Per questa classe di farmaci sono state descritte, seppur raramente, reazioni avverse oculari, anche gravi. Inizialmente si riteneva che questi effetti avversi fossero imputabili solo agli amino-bifosfonati come alendronato, pamidronato e risedronato. Tuttavia sono stati descritti anche con clodronato, etidronato, zoledronato e tiludronato. (Bisphosphonates and ocular inflammation. 2004). Il rischio sembra più elevato in caso

di somministrazione endovenosa (pamidronato, zoledronato). Gli effetti avversi oculari comprendono congiuntiviti, uveiti, iriti, scleriti/episcleriti, emorragie, neurite ottica, difetti del campo visivo, scotoma, glaucoma, cecità e degenerazione maculare, con un periodo di comparsa molto variabile: generalmente questi eventi avversi compaiono entro 3 settimane dopo l’inizio della terapia ma, in alcuni casi, si sono manifestati anche più precocemente (entro 2 giorni) mentre in altri dopo molto tempo (3 anni o più di trattamento). (Bisphosphonates and ocular disorders, 2003; Mbekeani, 1999)

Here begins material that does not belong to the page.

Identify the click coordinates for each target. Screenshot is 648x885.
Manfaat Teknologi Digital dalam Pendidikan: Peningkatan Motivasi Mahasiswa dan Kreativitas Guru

A volte (es. sclerite) la risoluzione della patologia infiammatoria richiede la sospensione del trattamento, mentre le forme infiammatorie meno gravi tendono a risolversi spontaneamente, pur proseguendo l’assunzione del farmaco. (Bisphosphonates, 33rd edition)

In caso di uso dei bifosfonati per via endovenosa si possono verificare effetti avversi in meno del 2% dei casi: infiammazione sistemica (spesso autolimitante) simil-influenzale (febbre, mialgia, artralgia, dolore scheletrico), insufficienza renale, sindrome nefrotica (dovute spesso ad un’infusione troppo rapida), alterazioni elettrolitiche (soprattutto ipocalcemia).

I bifosfonati sono controindicati in corso di gravidanza ed allattamento, anomalie esofagee o dello svuotamento gastrico, insufficienza renale, presenza di ipocalcemia. L’assunzione di antiacidi, di sali di calcio o di ferro in concomitanza con l’assunzione di bifosfonati può limitarne l’assorbimento.

L’associazione con gli antibiotici aminoglicosidici può aumentare il rischio di ipocalcemia e di nefrotossicità. L’uso di indometacina può aumentare la biodisponibilità dell’acido tiludronico.